> 问题描述
接着写下面这篇讲解 scrapy 与 scrapy-redis 去重和调度机制的文章，从最后一行之后往下写。

> 文本段落
___
安装

pip3 install scrapy-redis

 

目标:帮助开发者实现分布式爬虫程序

class RFPDupeFilter(BaseDupeFilter):
    """Request Fingerprint duplicates filter"""

    def __init__(self, path=None, debug=False):
        self.fingerprints = set()

    @classmethod
    def from_settings(cls, settings):
        debug = settings.getbool('DUPEFILTER_DEBUG')
        return cls(job_dir(settings), debug)

    def request_seen(self, request):
        # 将request对象转换成唯一标识。
        fp = self.request_fingerprint(request)
        # 判断在集合中是否存在,如果存在则返回True,表示已经访问过。
        if fp in self.fingerprints:
            return True
        # 之前未访问过,将url添加到访问记录中。
        self.fingerprints.add(fp)

    def request_fingerprint(self, request):
        return request_fingerprint(request)
scrapy中去重规则是如何实现
class RFPDupeFilter(BaseDupeFilter):
    """Redis-based request duplicates filter.

    This class can also be used with default Scrapy's scheduler.

    """

    logger = logger

    def __init__(self, server, key, debug=False):
        # self.server = redis连接
        self.server = server
        # self.key = dupefilter:123912873234
        self.key = key

    @classmethod
    def from_settings(cls, settings):
        # 读取配置,连接redis
        server = get_redis_from_settings(settings)

        #  key = dupefilter:123912873234
        key = defaults.DUPEFILTER_KEY % {'timestamp': int(time.time())}
        debug = settings.getbool('DUPEFILTER_DEBUG')
        return cls(server, key=key, debug=debug)

    @classmethod
    def from_crawler(cls, crawler):
        return cls.from_settings(crawler.settings)

    def request_seen(self, request):
        fp = self.request_fingerprint(request)
        # This returns the number of values added, zero if already exists.
        # self.server=redis连接
        # 添加到redis集合中:1,添加工程;0,已经存在
        added = self.server.sadd(self.key, fp)
        return added == 0

    def request_fingerprint(self, request):
        return request_fingerprint(request)

    def close(self, reason=''):
        self.clear()

    def clear(self):
        """Clears fingerprints data."""
        self.server.delete(self.key)
scrapy-redis中去重规则是如何实现
# 将request对象全部放到内存维护的队列:self.q = deque()
# 将request对象全部放到硬盘维护的队列:文件操作

SCHEDULER_DISK_QUEUE = 'scrapy.squeues.PickleLifoDiskQueue'
SCHEDULER_MEMORY_QUEUE = 'scrapy.squeues.LifoMemoryQueue'
SCHEDULER_PRIORITY_QUEUE = 'queuelib.PriorityQueue'


class Scheduler(object):
    def __init__(self, dupefilter, jobdir=None, dqclass=None, mqclass=None,
                 logunser=False, stats=None, pqclass=None):
        self.df = dupefilter
        self.dqdir = self._dqdir(jobdir)
        self.pqclass = pqclass
        self.dqclass = dqclass
        self.mqclass = mqclass
        self.logunser = logunser
        self.stats = stats

    @classmethod
    def from_crawler(cls, crawler):
        settings = crawler.settings
        dupefilter_cls = load_object(settings['DUPEFILTER_CLASS'])
___
> 数据摘录

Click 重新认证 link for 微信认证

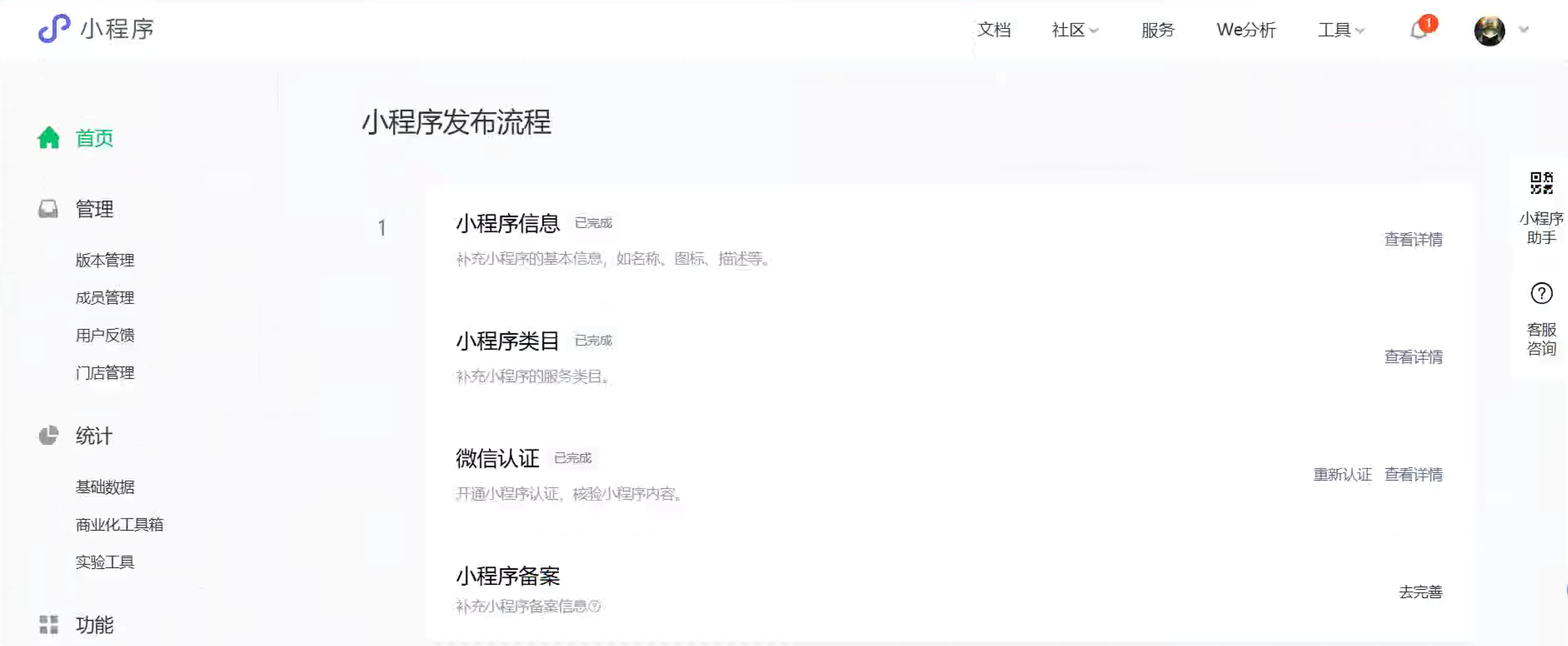click(x=1342, y=474)
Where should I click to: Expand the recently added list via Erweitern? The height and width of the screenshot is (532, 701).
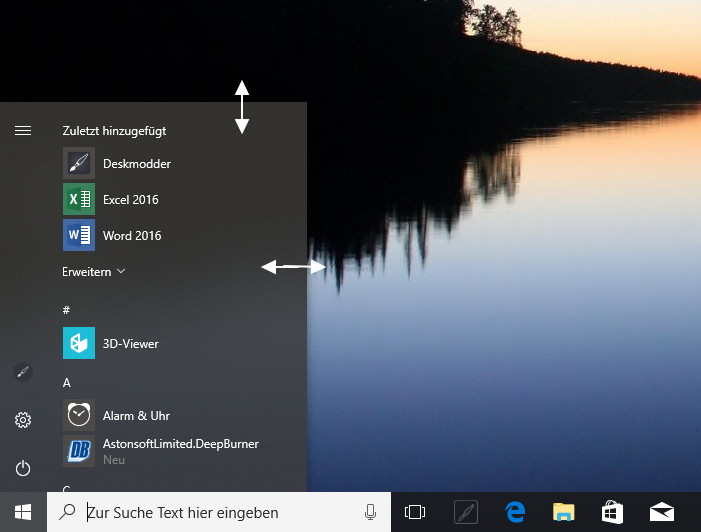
___
> 回答
        dupefilter = dupefilter_cls.from_settings(settings)

        pqclass = load_object(settings['SCHEDULER_PRIORITY_QUEUE'])
        dqclass = load_object(settings['SCHEDULER_DISK_QUEUE'])
        mqclass = load_object(settings['SCHEDULER_MEMORY_QUEUE'])

        logunser = settings.getbool('LOG_UNSERIALIZABLE_REQUESTS', settings.getbool('SCHEDULER_DEBUG'))
        return cls(dupefilter, jobdir=job_dir(settings), logunser=logunser,
                   stats=crawler.stats, pqclass=pqclass, dqclass=dqclass, mqclass=mqclass)

    def has_pending_requests(self):
        return len(self) > 0

    def open(self, spider):
        self.spider = spider
        self.mqs = self.pqclass(self._newmq)
        self.dqs = self._dq() if self.dqdir else None
        return self.df.open()

    def close(self, reason):
        if self.dqs:
            prios = self.dqs.close()
            with open(join(self.dqdir, 'active.json'), 'w') as f:
                json.dump(prios, f)
        return self.df.close(reason)

    def enqueue_request(self, request):
        # request.dont_filter=False
        # self.df.request_seen(request):
        #   - True,已经访问
        #   - False,未访问
        # request.dont_filter=True,全部加入到调度器
        if not request.dont_filter and self.df.request_seen(request):
            self.df.log(request, self.spider)
            return False
        # 如果往下走,把请求加入调度器
        dqok = self._dqpush(request)
        if dqok:
            self.stats.inc_value('scheduler/enqueued/disk', spider=self.spider)
        else:
            self._mqpush(request)
            self.stats.inc_value('scheduler/enqueued/memory', spider=self.spider)
        self.stats.inc_value('scheduler/enqueued', spider=self.spider)
        return True

    def next_request(self):
        request = self.mqs.pop()
        if request:
            self.stats.inc_value('scheduler/dequeued/memory', spider=self.spider)
        else:
            request = self._dqpop()
            if request:
                self.stats.inc_value('scheduler/dequeued/disk', spider=self.spider)
        if request:
            self.stats.inc_value('scheduler/dequeued', spider=self.spider)
        return request

    def __len__(self):
        return len(self.dqs) + len(self.mqs) if self.dqs else len(self.mqs)

    def _dqpush(self, request):
        if self.dqs is None:
            return
        try:
            reqd = request_to_dict(request, self.spider)
            self.dqs.push(reqd, -request.priority)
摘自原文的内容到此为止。